Neonatal-Perinatal Health Care Delivery: Epidemiology/Health Services Research
Neonatal-Perinatal Health Care Delivery 1: Epi/HSR Equity
Sheila Razdan, MD, MPH (she/her/hers)
Neonatal-Perinatal Medicine Fellow
Stanford University School of Medicine
Palo Alto, California, United States
Racial and ethnic disparities in neonatal outcomes are well-documented. Other areas of health care suggest that neighborhood social and built environment factors may influence health outcomes. National organizations call for including social factors in neonatal intensive care unit (NICU) performance assessments.
Objective:
Describe the contributions of maternal neighborhood factors to four quality-sensitive outcomes for very low birth weight (VLBW) infants.
Design/Methods:
This prospective cohort study included VLBW infants born 2008-2011 from 119 NICUs in the California Perinatal Quality Care Collaborative (N=17,782). Maternal addresses were geocoded and linked to 2010 census tract data on social and built environment attributes from the California Neighborhoods Data System. We used multivariable hierarchical regression including infant, maternal, hospital, and neighborhood factors. Outcomes were high growth velocity (GV), healthcare-associated infections (HAI), chronic lung disease (CLD), and in-hospital mortality. A p-value < 0.05 was determined to be statistically significant.
Results:
Table 1 describes infant, maternal, and neighborhood characteristics. Among 17,782 infants, 53% had high GV, 12% HAI, 21% CLD, and 6% died. Univariate models showed that neighborhoods with high socioeconomic status were associated with decreased odds of HAI, CLD, and mortality. Neighborhoods with high proportions of minorities or immigrants were associated with slower GV, higher HAI, and higher CLD. In multivariable models, neighborhood factors were not associated with HAI or mortality. High population density and non-urban neighborhoods were associated with high GV; greater street connectivity was marginally associated with increased odds of CLD (Image 1).

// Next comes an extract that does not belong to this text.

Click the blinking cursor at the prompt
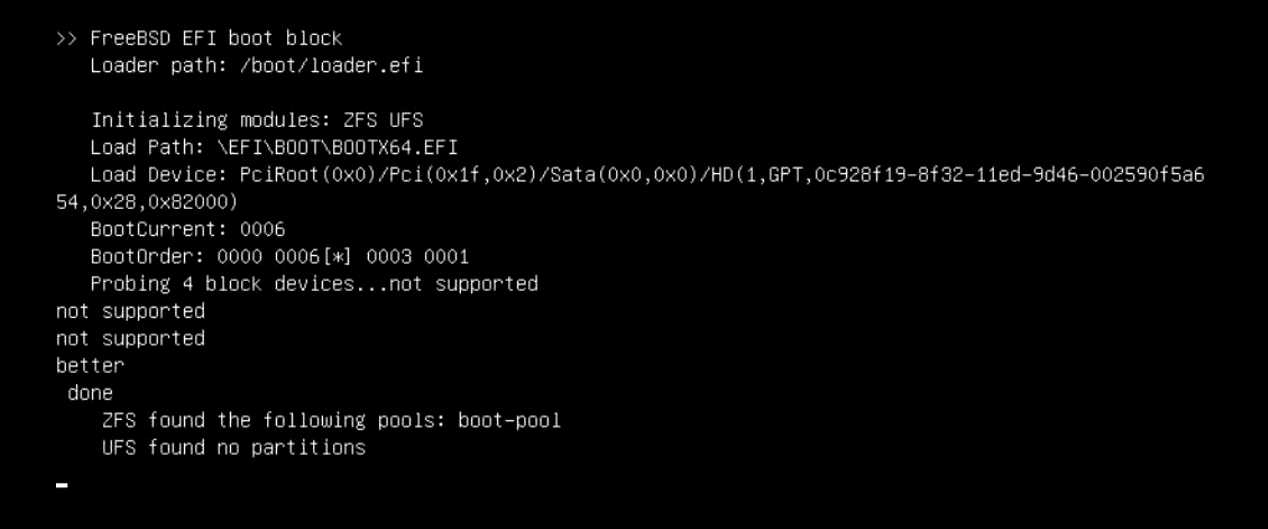This screenshot has height=529, width=1268. [x=62, y=486]
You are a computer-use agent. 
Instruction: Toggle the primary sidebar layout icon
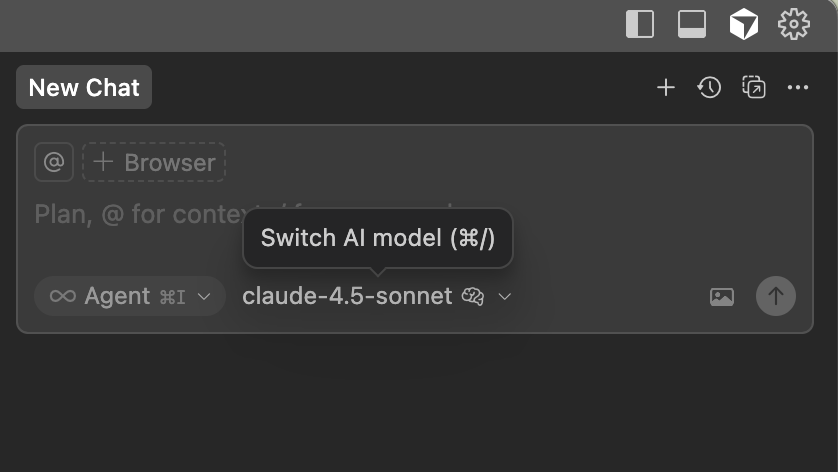tap(639, 24)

Conclusion(s): After adjustment for potential confounders in fully-adjusted models, there was a reduction of significant associations between neighborhood factors and VLBW outcomes. The impact of population density and street connectivity requires further investigation. The lack of significant associations of neighborhood factors with HAI supports its use as a unit-specific care process measure; the lack of associations with mortality suggests the NICU environment may buffer the impact of neighborhood influences. Future studies should examine the hypothesis that maternal and infant factors may mediate the relationship between neighborhood factors and VLBW outcomes.